This is my response to Day 2 of
http://aldersprig.livejournal.com/'s 30 Days of Flash Fiction, the list for which can be found at
http://aldersprig.livejournal.com/221684.html?view=1245940#t1245940.
It was time for Giel Parminger to disappear. She’d been useful but now the Commune intelligence community had developed the idea that she was an agent of the Revisionist Insurrection, it was time for her to go.
I’ve always found train stations useful for this sort of thing. At the right times of day you have lots of people moving around purposefully with enough variation that the right sort of oddity doesn’t stand out. A big one will have lots of exits going in all sorts of directions, far too many for even cameras and an army of agents to monitor - some of them are called trains.

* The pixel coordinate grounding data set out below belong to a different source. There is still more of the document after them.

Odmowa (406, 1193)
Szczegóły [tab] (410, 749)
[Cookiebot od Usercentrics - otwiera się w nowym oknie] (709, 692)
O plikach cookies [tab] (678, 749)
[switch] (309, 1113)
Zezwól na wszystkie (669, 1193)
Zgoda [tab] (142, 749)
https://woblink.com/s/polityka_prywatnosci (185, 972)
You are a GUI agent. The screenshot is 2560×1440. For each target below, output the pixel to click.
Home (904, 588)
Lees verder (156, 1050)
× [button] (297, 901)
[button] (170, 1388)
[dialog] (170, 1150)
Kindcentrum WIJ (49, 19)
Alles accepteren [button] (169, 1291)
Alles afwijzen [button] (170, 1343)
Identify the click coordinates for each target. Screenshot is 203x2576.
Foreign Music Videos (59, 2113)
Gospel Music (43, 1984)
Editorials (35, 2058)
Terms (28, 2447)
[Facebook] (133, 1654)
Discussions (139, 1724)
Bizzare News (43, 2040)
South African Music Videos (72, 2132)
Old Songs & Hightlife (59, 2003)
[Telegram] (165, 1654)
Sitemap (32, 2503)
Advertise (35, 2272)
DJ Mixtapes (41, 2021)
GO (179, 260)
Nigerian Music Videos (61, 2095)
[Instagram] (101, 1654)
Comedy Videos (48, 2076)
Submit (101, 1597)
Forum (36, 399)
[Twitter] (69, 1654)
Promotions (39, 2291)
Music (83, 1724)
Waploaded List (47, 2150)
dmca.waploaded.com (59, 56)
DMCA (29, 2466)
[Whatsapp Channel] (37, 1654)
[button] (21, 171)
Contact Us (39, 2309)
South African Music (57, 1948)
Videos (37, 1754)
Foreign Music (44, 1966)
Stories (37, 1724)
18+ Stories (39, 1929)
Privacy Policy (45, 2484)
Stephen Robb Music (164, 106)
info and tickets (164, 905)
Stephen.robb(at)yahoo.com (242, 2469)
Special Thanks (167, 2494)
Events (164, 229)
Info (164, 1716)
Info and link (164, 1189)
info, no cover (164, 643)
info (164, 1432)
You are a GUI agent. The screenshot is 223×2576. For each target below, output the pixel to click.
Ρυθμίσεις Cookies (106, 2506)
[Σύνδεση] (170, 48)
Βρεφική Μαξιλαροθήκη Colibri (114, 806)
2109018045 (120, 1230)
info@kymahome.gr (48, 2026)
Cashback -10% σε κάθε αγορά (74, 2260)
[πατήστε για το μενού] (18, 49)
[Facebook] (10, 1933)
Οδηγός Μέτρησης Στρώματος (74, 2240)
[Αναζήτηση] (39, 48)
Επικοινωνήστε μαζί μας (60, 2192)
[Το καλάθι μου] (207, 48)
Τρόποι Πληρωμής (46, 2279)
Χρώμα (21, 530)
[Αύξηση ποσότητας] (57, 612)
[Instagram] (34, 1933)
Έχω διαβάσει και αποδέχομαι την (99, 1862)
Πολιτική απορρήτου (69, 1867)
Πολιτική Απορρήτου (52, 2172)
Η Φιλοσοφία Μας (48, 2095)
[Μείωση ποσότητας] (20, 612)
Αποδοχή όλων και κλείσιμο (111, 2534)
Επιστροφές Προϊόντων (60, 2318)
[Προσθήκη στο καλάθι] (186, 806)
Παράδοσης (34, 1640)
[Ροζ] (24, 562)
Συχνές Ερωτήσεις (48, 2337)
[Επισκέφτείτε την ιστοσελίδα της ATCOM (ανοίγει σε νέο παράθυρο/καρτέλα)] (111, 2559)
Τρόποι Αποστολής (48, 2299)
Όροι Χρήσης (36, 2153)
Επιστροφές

When I walked into the concourse I scanned for extra security, in case the people after Giel had gotten here first. There wasn’t any. So far, so good.
Next I dropped a rumpled paper bag into a garbage bin. Inside the bag was one of those flat cardboard boxes you get good block chocolate in. Inside that were all of Giel’s identity documents.
Cloak room next and use the key that had been sitting in the lining of Giel’s handbag since forever. Take the suitcase, put a few items from the inner pockets of my coat into other pockets, put the coat over my arm, leave Giel’s handbag in the locker and lock it. Head back out into the concourse.
Join lots of people heading for an open gate that isn’t a ticket barrier, the public isn’t supposed to use it but they do. It leads onto an interurban platform. City commuters aren’t supposed to get on the interurbans but it cuts half an hour off the trip. Get in just as the doors are closing. Once I ditch the coat, the wig and the key, Giel Parminger will be dead.